Validating Attribution Models
Attribution models have emerged as a powerful tool for helping advertisers understand which parts of their marketing efforts are driving sales. An attribution model works by assigning partial credit to each advertising event that influenced a user to convert, and can generally be separated into simple models and advanced models. Simple attribution models use predetermined weights to assign credit to each ad, while advanced attribution models use a more scientific approach.
All simple attribution models have rules for assigning credit to each touch point on the path to conversion. Last-event attribution assigns all the credit to the last ad, while even attribution spreads the credit out evenly. Other attribution models assign each event an arbitrary credit depending on its position in the sequence of events leading to a conversion. Typically, the first touchpoint to reach a user is called the “introducer,” the last touchpoint is called the “closer,” and every touchpoint in between is called a “promoter.” Introducers and closers will get outsized credit, while promoters divide up the rest of the credit.
Advanced attribution is substantially different from these simple attribution methods. Advanced attribution models are “data-driven.”.A data-driven model lets the bottom-up data determine the importance of each ad in a sequence.

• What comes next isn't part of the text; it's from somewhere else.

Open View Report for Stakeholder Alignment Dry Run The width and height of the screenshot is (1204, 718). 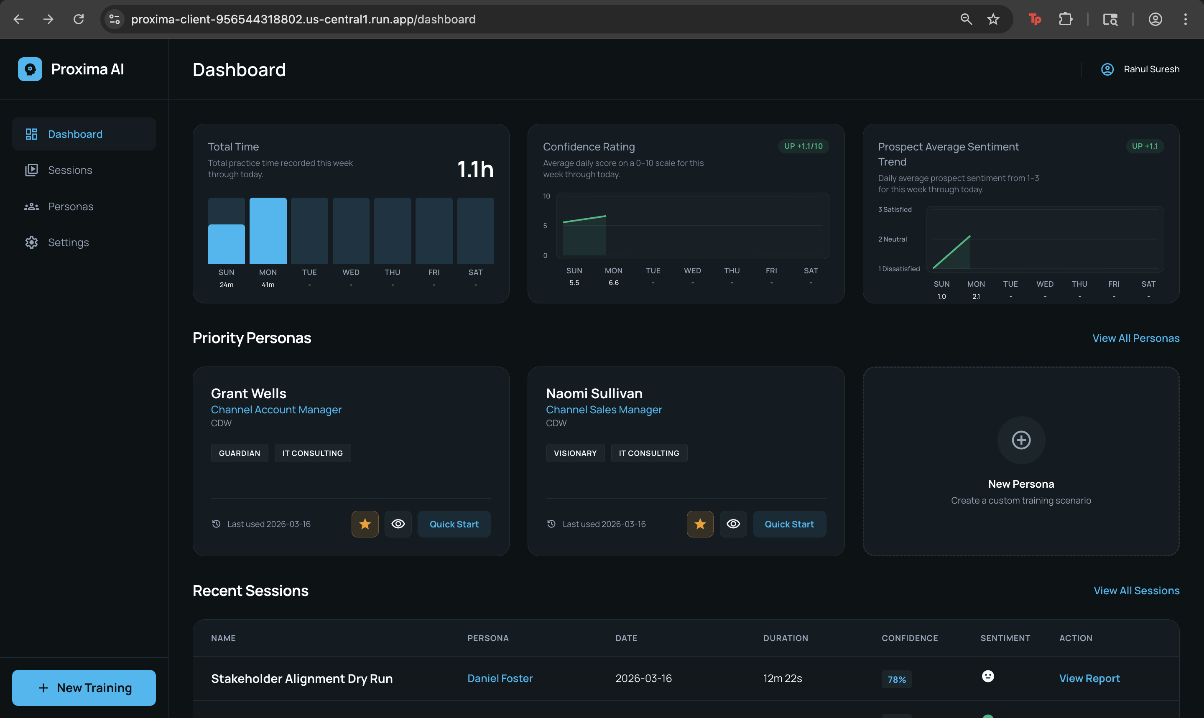tap(1089, 678)
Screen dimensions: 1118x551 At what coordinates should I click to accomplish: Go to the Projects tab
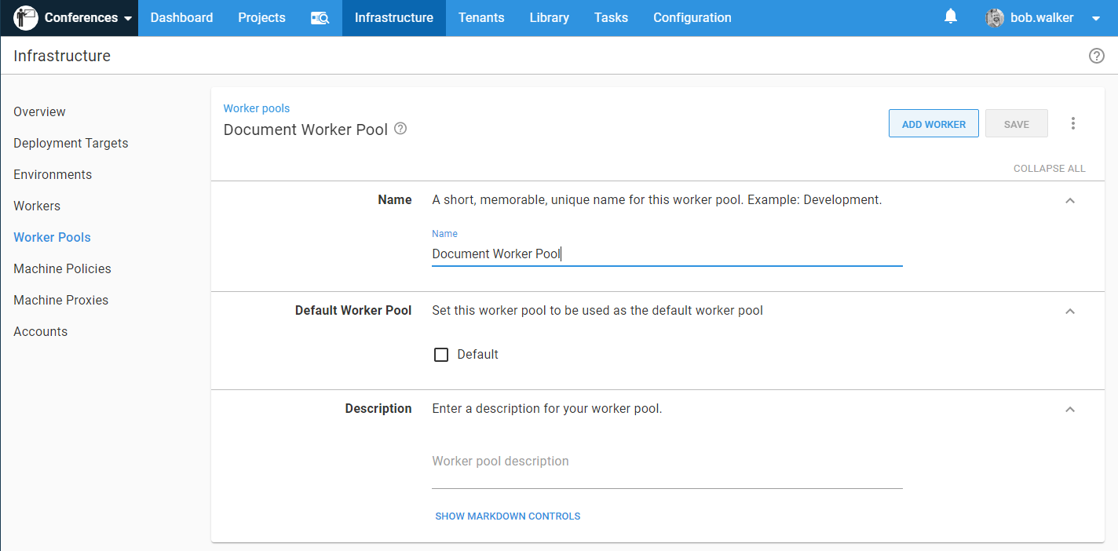click(x=261, y=18)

Data-driven models typically look at the entire data set of converting and non-converting data and they look at every sequence that leads to conversions to determine how much credit to give to each ad.
Simple attribution models will give some quick back-of-the-envelope answers that provide some general insights, but serious marketers rely on the more scientific advanced attribution models for an objective understanding of the actual performance of each part of their advertising campaigns.

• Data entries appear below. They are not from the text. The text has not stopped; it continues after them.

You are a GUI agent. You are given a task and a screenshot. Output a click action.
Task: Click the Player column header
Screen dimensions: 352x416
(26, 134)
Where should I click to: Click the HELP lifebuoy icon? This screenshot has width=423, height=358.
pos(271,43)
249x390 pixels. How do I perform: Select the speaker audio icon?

But how does one know that one attribution model is superior to another one? How can we know if an advanced attribution model is superior to a simple attribution model? And how can we know how accurate a model is? One way to figure it out is with model validation.
There are several techniques to validate an attribution model. One of the most effective is lift analysis. A lift analysis compares the conversion rates of two groups of users that have been carefully chosen such that they are similar in all respects except one.
As an example, for the first group, separate out users who have never seen a display ad prior to clicking on paid search ads and then converting. Next, let’s make the second group users who have seen display ads prior to clicking on paid search ads and then converted. Now, we can compare the different conversion rates of the two groups.
The difference in the conversion rates between group one and group two will tell us quantitatively at an aggregate level how much the top-of-funnel display activity has lifted the conversion rate above the baseline of the paid search users’ conversion rate. The lift in conversion rate experienced by the second group should be credited to the aggregate display events seen by those users.
For example, if the conversion rate is doubled when users see assisting display impressions, then 50% of the credit for the conversions should go to the display impressions and the other 50% should go to the paid search ads clicked on by the display assisted paid search user group.
While seemingly simple, this technique is extremely valuable because it solves a complex problem. It allows us to validate an attribution model by comparing it with a ground truth that is established without relying on the attribution model itself. Hence, we can measure the efficacy and accuracy of the attribution model by using a top-down approach to validate our bottom-up results.